Consultative committee, a must

Players are urging the government to set up a consultative committee comprising regulators and industry players to iron out issues and increase confidence in the capital market as regulators are not aware of its practical operations.

CEO RAM Ratings Lanka Adrian Perera said that the players are not asking for tax concessions or a relaxation of regulations but a level playing field to develop the capital market to be on par with other countries.

The debt market is around Rs. 50 b and a withholding tax is charged on corporate paper.

Therefore, it is not on par with bank loans as people prefer to obtain a bank loan rather than a commercial paper. It doesn’t make sense to charge interest as the debt market is very small.

It is a viable option to remove it as it is a fledgling market. Once the market is developed the regulator can implement it. Perera said that the IMF and the Central Bank are keen to develop the debt market.

Therefore, it is a must to set up a consultative committee and get the opinion of industry players before implementing any regulations which can be harmful to the development of the market.

He said that the private debt securities market should be regulated. At present there is a private debt securities market that cannot be tracked.

Therefore, a simple system to register these institutions and make rating mandatory should be initiated. The Central Bank too has to get involved as the papers go through the banking sector.

In addition, investment banks and investment houses are not regulated. Since we are developing the market, it is a must to regulate them now and ensure that they have proper capital and employ professionals which will give confidence to investors.

In addition, the corporate finance (investment banking) arm should be removed from the banks. It will be a success story like that of primary dealers who went to the market on their individual strengths. After the global financial crisis universal banking is not considered a viable option any more.

Among the other issues affecting the market is the lack of qualified and experienced people and lack of willingness by companies to obtain a rating. Steps must be taken to train people which will help investors to make informed and correct decisions. Also rating should be made mandatory. This will give confidence to investors as rating is being done by an outside company. In the USA, Perera said all companies are rated by three individual rating agencies. In countries such as Singapore and Malaysia too rating is mandatory.

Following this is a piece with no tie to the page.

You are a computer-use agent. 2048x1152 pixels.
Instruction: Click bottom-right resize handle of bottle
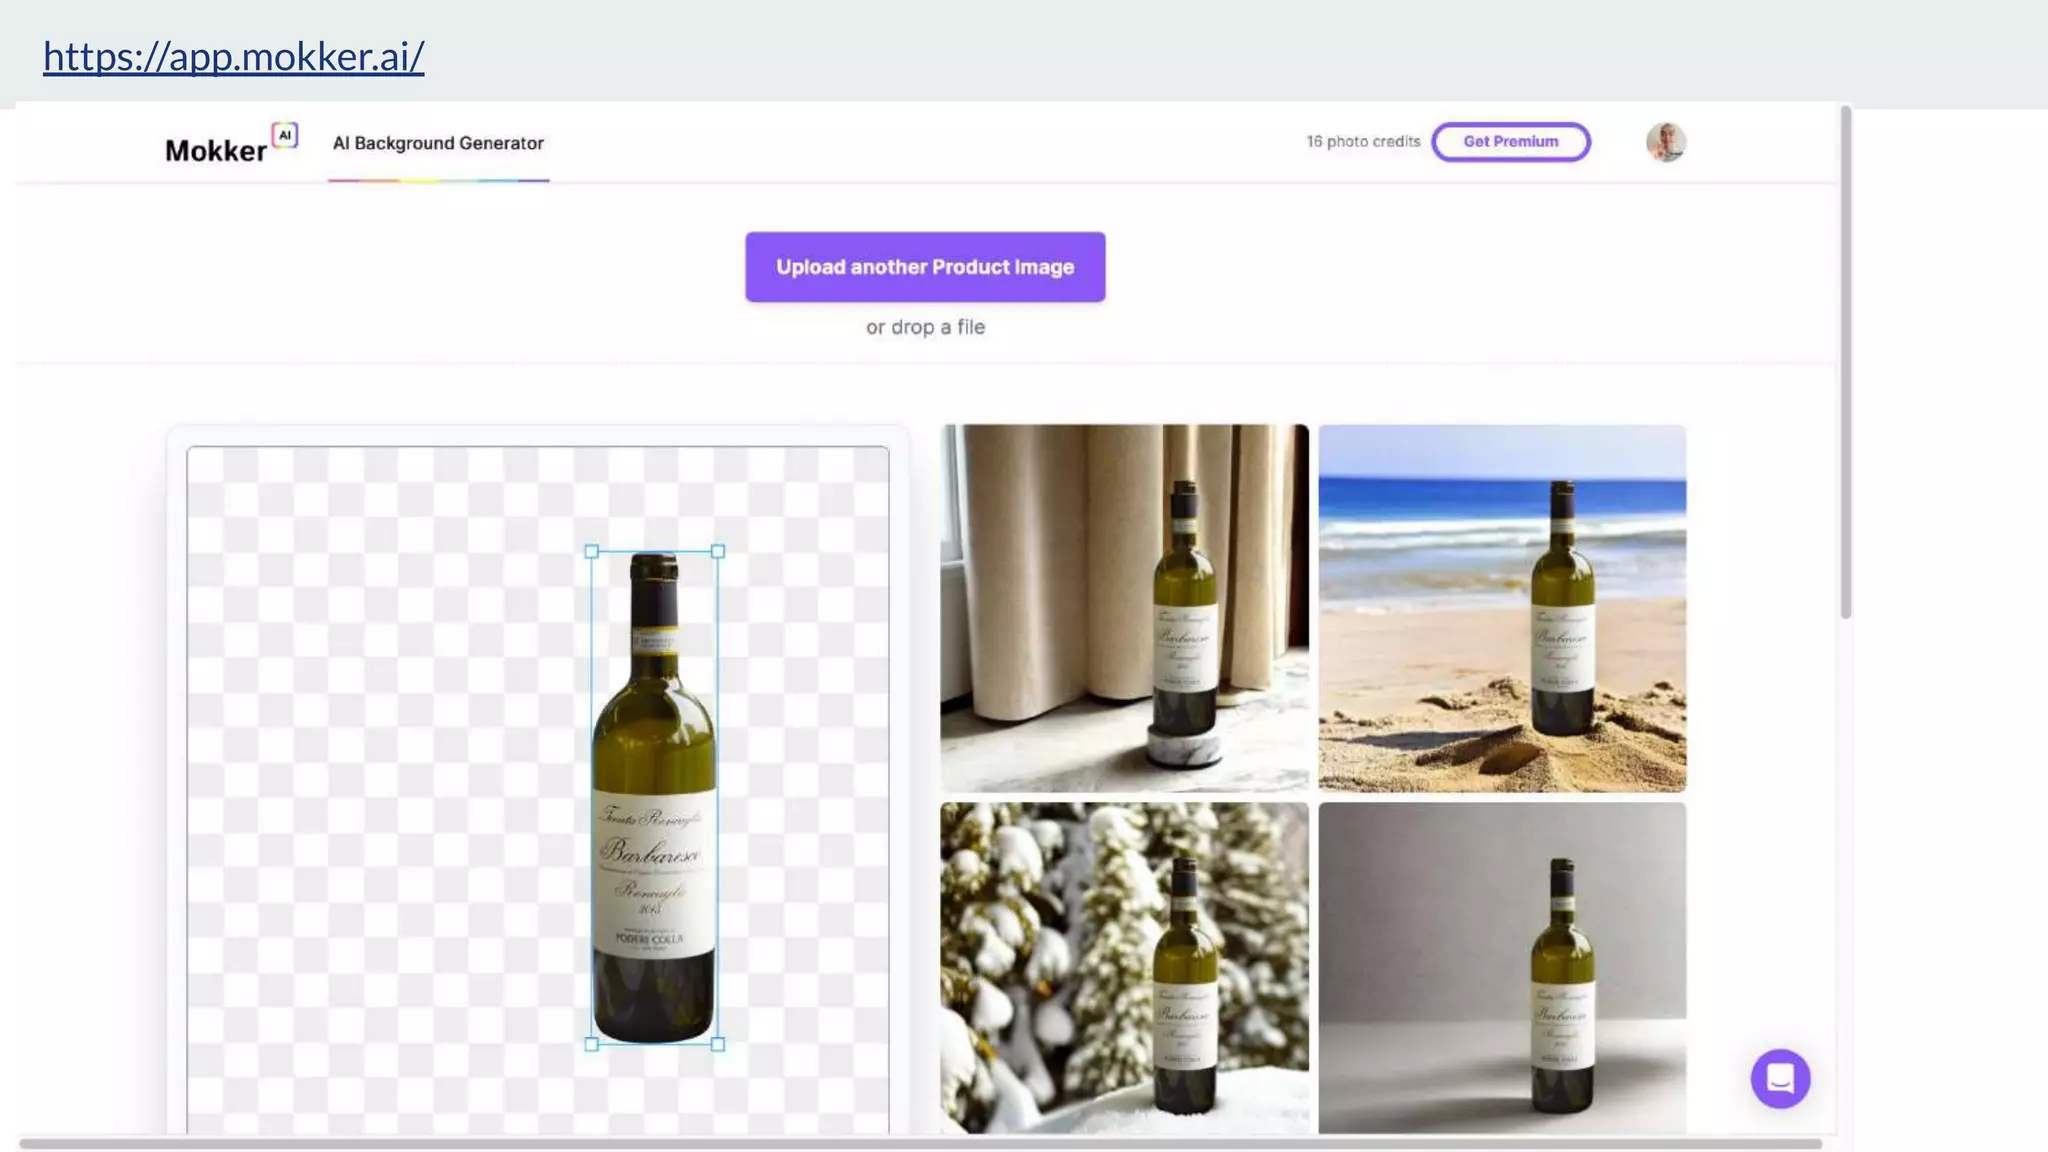tap(718, 1044)
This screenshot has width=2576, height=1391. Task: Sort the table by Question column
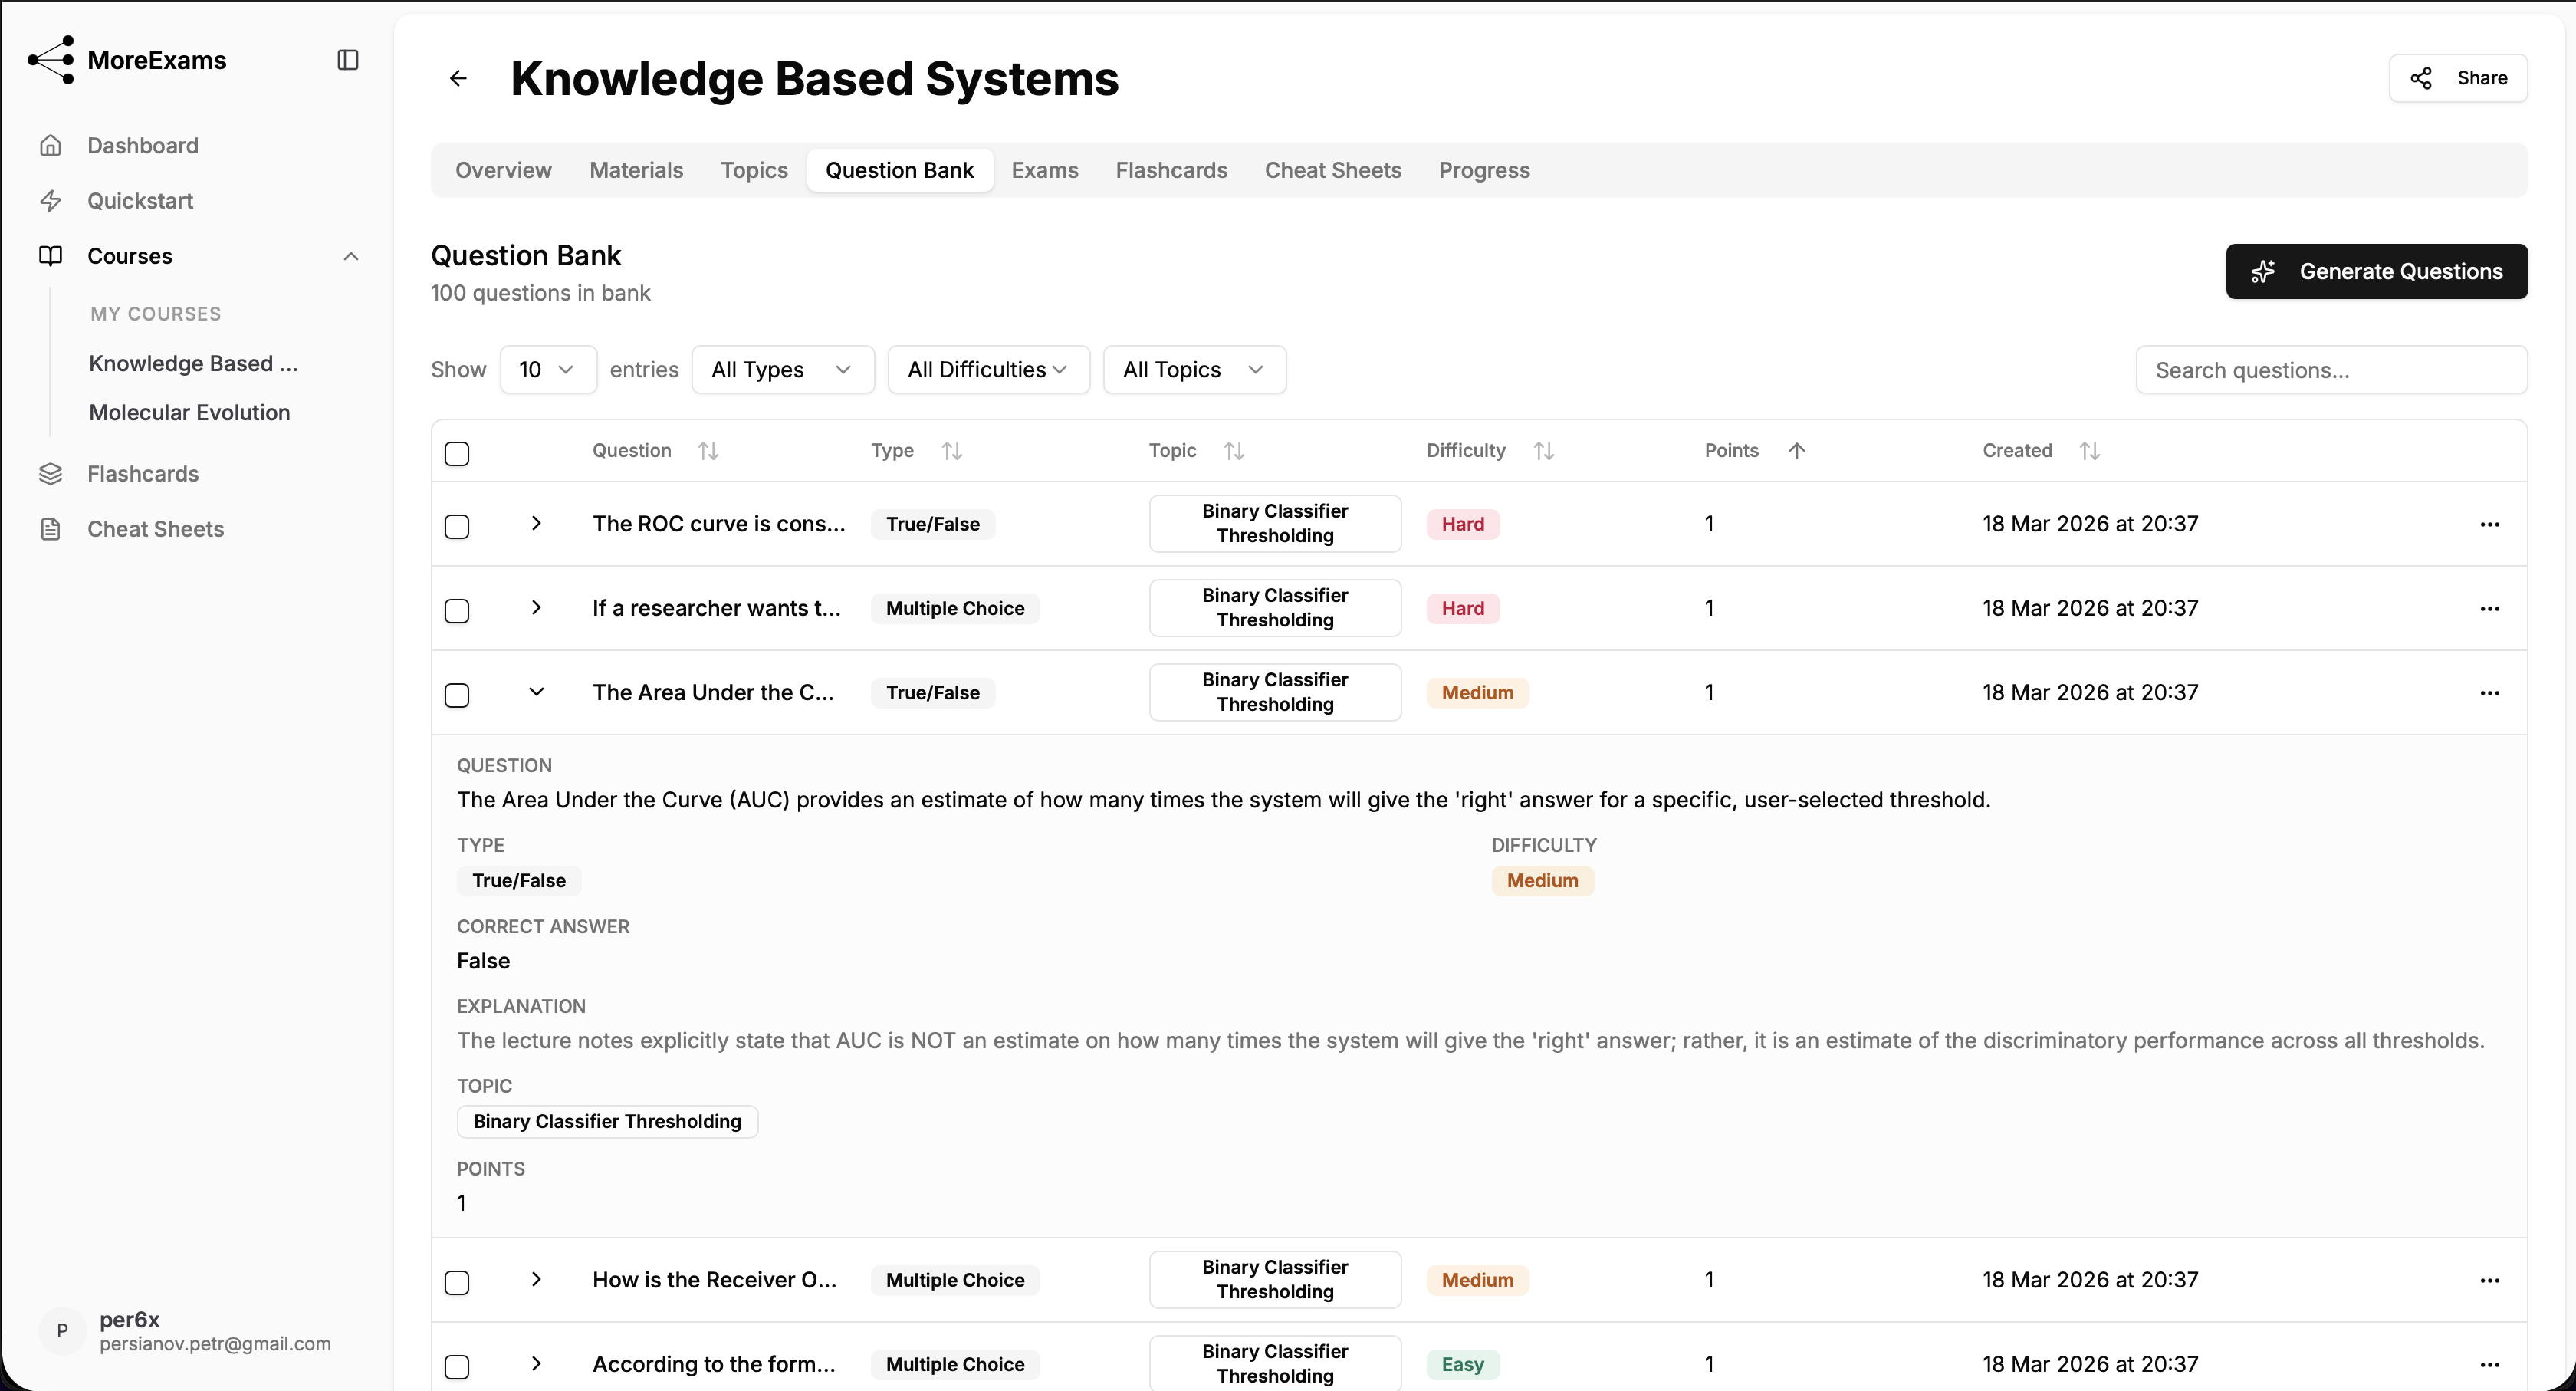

He said that after Central Bank Governor Ajith Nivard Cabraal assumed office, a consultative committee comprising industry players and the regulators was established for the banking industry. It is a welcome move as all issues pertaining to the industry can be discussed and solved. Establishing such a committee for the capital market will help the country to become a financial hub in two years as funds are coming into the Asian markets.

He said that it is an achievable target, but the fundamentals have to be in place fast if we are to entice investors.